Japan Has State Funeral For Assassinated Ex-PM Shinzo Abe
By Stefan J. Bos, Chief International Correspondent Worthy News
TOKYO (Worthy News) – Japan began honoring former prime minister Shinzo Abe, who was assassinated in July, with a rare state funeral in Tokyo, but protests overshadowed the ceremony.
About 6,400 people were attending the service, including government leaders from around the world. Vice President Kamala Harris leads the U.S. delegation, the White House said.
The 67-year-old politician Abe, Japan’s longest-serving prime minister, was gunned down at an election rally on July 8 during his campaign speech in Nara, two days before the July 10 upper house elections.
The suspect, detained at the scene, said he targeted Abd because of his ties with the Unification Church.

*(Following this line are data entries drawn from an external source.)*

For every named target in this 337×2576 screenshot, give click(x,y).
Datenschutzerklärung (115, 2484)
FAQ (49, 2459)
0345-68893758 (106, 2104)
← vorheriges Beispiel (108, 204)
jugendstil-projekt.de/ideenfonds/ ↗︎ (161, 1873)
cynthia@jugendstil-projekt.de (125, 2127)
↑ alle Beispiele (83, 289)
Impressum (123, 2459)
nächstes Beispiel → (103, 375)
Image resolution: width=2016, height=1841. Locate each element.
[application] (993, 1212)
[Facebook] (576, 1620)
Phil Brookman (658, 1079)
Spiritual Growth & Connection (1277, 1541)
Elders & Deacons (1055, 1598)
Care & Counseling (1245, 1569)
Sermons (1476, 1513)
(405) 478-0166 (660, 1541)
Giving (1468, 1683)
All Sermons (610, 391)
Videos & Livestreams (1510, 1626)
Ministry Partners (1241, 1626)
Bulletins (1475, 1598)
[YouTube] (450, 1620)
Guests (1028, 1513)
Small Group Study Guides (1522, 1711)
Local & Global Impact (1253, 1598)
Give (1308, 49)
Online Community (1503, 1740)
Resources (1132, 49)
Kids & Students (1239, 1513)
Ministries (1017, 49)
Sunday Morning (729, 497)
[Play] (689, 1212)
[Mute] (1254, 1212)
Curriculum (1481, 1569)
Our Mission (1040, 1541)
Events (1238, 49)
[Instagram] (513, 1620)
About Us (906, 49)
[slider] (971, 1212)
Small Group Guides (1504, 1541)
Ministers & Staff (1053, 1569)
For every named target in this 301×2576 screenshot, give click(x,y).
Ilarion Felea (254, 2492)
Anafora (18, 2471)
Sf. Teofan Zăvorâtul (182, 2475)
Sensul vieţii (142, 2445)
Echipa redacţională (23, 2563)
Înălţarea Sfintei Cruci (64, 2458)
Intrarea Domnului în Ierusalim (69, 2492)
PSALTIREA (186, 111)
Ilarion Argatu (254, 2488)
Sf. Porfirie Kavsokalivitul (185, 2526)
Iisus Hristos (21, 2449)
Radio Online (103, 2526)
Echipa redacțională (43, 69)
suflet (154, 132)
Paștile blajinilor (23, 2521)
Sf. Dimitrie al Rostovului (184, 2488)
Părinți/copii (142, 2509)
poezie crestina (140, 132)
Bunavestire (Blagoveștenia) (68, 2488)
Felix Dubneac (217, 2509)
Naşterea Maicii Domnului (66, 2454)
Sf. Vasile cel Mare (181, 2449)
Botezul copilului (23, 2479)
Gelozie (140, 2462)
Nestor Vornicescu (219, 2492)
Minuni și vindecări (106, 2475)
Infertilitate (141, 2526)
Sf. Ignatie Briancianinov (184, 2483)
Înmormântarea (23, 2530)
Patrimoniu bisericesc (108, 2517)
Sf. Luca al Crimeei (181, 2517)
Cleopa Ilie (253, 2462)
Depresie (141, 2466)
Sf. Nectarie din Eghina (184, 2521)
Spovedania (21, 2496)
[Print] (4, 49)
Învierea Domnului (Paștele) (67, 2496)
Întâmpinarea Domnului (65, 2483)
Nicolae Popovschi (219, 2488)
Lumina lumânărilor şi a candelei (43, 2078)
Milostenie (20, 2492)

Tetsuya Yamagami said his mother’s huge donations to the church ruined his life, “destroying my family and driving it into bankruptcy.”
Many others have similar stories, according to investigators.
Founded in Seoul, South Korea, the Unification Church that Abe supported has been controversial, with some critics calling it a dangerous cult.
Amid the controversy, thousands of protestors on Tuesday opposed the state funeral, estimated to cost taxpayers $11.5 million.
It was a sign of Abe’s complicated legacy, commentators said.
Abe’s assassination was the first assassination of a former Japanese prime minister since 1936 and shocked many in Japan and its allies.
Some 20,000 police officers were reportedly deployed for Tuesday’s event, given that police admitted to flaws in the protection provided to Abe in July.